When a retrieval augmented generation (RAG) system returns the wrong answer, most teams immediately blame the prompt or the model. According to experts, that instinct is almost always misguided. The real culprit is the content.
Raw documents are written for human readers. A technician reading a maintenance procedure brings years of experience to every page—they know which steps are critical, which warnings apply to their equipment, and how to fill in gaps when something is ambiguous. AI systems lack that context. Without explicit structure, typed components, and precise meaning, they guess. In regulated industries, field service, and technical support, a guess is a liability.
This session, presented by Seth Earley and Heather Eisenbraun of Earley Information Science, argues that the model is the easier part of the equation. The hard work lies in engineering the content that the model retrieves.
Earley and Eisenbraun introduce the IAD-RAG methodology: Information Architecture-Directed Retrieval Augmented Generation. Instead of generic similarity-based retrieval, IAD-RAG uses a structured pipeline that transforms human-oriented documents, procedures, and expert knowledge into machine-interpretable content.
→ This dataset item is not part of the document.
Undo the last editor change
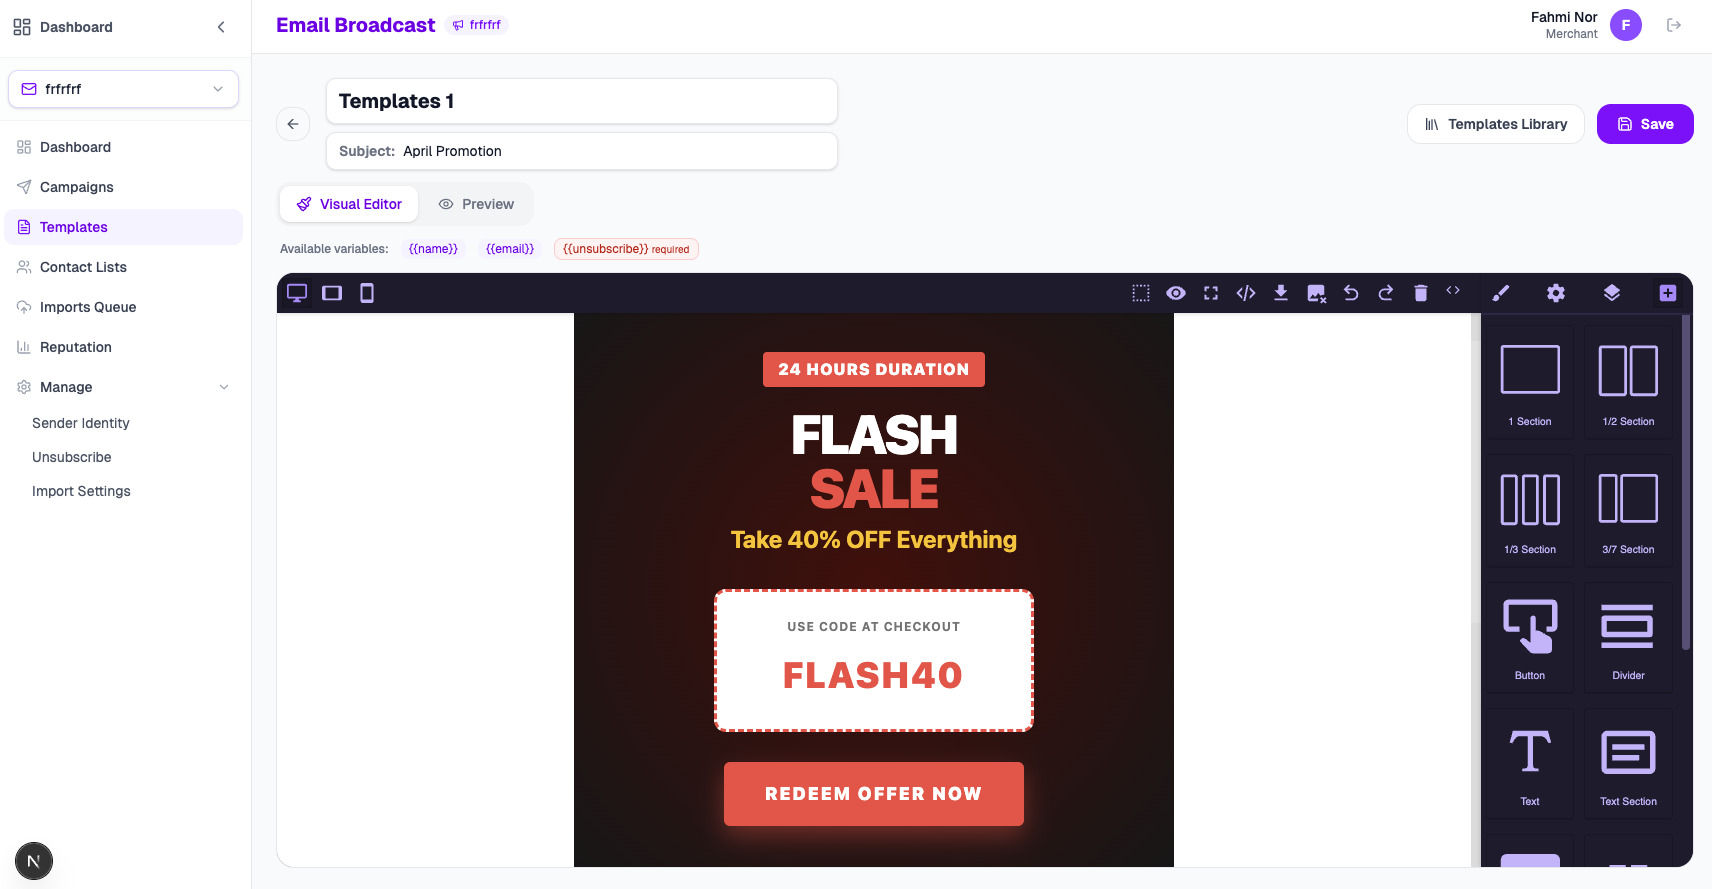Image resolution: width=1712 pixels, height=889 pixels. pos(1351,292)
The result is not just "probably relevant" answers, but specifically correct ones.
The talk also addresses a critical blind spot: tacit knowledge—the expertise held by experienced practitioners that never makes it into any document. As those experts leave the workforce, that knowledge disappears. The speakers explain how to capture that knowledge before it walks out the door, and how AI now makes it possible to preserve and deploy it.
Hosted by Earley Information Science, the video offers a practical blueprint for organizations looking to move beyond generic RAG implementations and build AI systems that can be trusted with high-stakes decisions.